### abstract ###
The cellular response elicited by an environmental cue typically varies with the strength of the stimulus.
For example, in the yeast Saccharomyces cerevisiae, the concentration of mating pheromone determines whether cells undergo vegetative growth, chemotropic growth, or mating.
This implies that the signaling pathways responsible for detecting the stimulus and initiating a response must transmit quantitative information about the intensity of the signal.
Our previous experimental results suggest that yeast encode pheromone concentration as the duration of the transmitted signal.
Here we use mathematical modeling to analyze possible biochemical mechanisms for performing this dose-to-duration conversion.
We demonstrate that modulation of signal duration increases the range of stimulus concentrations for which dose-dependent responses are possible; this increased dynamic range produces the counterintuitive result of signaling beyond saturation in which dose-dependent responses are still possible after apparent saturation of the receptors.
We propose a mechanism for dose-to-duration encoding in the yeast pheromone pathway that is consistent with current experimental observations.

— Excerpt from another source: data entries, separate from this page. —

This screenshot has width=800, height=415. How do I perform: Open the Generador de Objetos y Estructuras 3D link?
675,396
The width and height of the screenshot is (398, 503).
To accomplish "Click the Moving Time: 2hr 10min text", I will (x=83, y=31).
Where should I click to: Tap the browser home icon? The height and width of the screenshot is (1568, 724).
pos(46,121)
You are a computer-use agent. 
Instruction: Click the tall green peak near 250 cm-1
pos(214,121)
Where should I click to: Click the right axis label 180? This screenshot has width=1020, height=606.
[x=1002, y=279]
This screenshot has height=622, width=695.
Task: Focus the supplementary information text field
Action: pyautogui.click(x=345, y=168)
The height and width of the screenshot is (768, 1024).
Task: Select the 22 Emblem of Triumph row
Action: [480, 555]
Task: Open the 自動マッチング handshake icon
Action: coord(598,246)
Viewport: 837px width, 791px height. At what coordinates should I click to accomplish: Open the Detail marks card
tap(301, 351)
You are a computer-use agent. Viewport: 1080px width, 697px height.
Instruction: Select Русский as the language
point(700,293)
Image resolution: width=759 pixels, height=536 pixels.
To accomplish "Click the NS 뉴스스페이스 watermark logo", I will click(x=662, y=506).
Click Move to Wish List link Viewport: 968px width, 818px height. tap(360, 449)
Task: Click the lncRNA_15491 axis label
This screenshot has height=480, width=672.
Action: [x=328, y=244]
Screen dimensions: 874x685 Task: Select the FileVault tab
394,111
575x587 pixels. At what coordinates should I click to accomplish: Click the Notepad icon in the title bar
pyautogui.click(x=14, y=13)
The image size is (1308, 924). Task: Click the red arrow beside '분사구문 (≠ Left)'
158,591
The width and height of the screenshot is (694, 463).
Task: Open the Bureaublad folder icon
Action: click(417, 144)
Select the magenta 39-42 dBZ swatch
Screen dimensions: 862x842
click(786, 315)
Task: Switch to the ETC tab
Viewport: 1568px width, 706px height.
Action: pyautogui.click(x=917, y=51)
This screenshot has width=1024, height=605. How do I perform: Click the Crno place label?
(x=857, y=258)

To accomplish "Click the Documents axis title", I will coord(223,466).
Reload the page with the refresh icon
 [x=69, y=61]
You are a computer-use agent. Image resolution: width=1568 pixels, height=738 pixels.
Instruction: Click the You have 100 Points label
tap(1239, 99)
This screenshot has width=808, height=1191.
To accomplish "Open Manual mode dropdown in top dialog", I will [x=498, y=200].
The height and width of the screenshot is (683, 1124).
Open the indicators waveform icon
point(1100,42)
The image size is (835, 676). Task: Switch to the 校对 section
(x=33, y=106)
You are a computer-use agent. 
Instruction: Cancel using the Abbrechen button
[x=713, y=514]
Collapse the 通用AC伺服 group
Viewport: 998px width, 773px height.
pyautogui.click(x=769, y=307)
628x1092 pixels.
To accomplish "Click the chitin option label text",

Most previous investigations of information processing by signaling pathways have focused on amplitude encoding without considering temporal aspects of signal transduction.
Here we demonstrate that dose-to-duration encoding provides cells with an alternative mechanism for processing and transmitting quantitative information about their surrounding environment.
The ability of signaling pathways to convert stimulus strength into signal duration results directly from the nonlinear nature of these systems and emphasizes the importance of considering the dynamic properties of signaling pathways when characterizing their behavior.
Understanding how signaling pathways encode and transmit quantitative information about the external environment will not only deepen our understanding of these systems but also provide insight into how to reestablish proper function of pathways that have become dysregulated by disease.
### introduction ###
Many substances, such as hormones, neurotransmitters and a variety of pharmaceuticals, affect cellular behavior by binding to membrane receptors and activating intracellular signaling pathways.
These pathways transmit information from the plasma membrane to selected cellular components to generate an appropriate response to the environmental cue.
However, signaling networks are not simply passive relay systems, but actively modulate the transmitted signals.
For example, cross inhibition is used to avoid spurious crosstalk between pathways.
Similarly, negative feedback allows pathways to adapt or desensitize to persistent stimuli CITATION, CITATION.
In many cases, the nature of the response depends on the dose of the stimulus.
Thus, in addition to relaying qualitative information, signaling pathways must also transmit quantitative information about the intensity of the stimulus.
Many signaling pathways consist of a cell surface receptor, G protein transducer, and a series of protein kinases, including a mitogen activated protein kinase.
This architecture is widely employed in mammalian cells, but is also found in single-cell eukaryotes such as yeast CITATION.
The pheromone response pathway of the yeast Saccharomyces cerevisiae provides an instructive example in which the elicited cellular response depends on the concentration of the stimulus.
At low pheromone levels, cells continue vegetative growth.
At intermediate concentrations, cells develop an elongated morphology and in the presence of a pheromone gradient the growth is directed to the source of the stimulus, a process known as chemotropic growth CITATION CITATION.
Finally, at high pheromone concentrations cells initiate a mating program that eventually leads to growth arrest and the development of mating projections.
Therefore, for yeast to make the correct developmental decision, quantitative information about the pheromone concentration must be reliably transmitted to the appropriate cellular components.
Here we use mathematical modeling to investigate the different ways this information can be transferred.
The results of this analysis taken together with our recently published data demonstrate that the pheromone pathway uses a strategy in which the agonist dose is encoded as the duration of the signal.
Because the yeast pheromone response pathway consists of a G-protein coupled receptor and MAP kinase cascade, the results of our investigations should have direct implications for signal transduction in mammalian cells.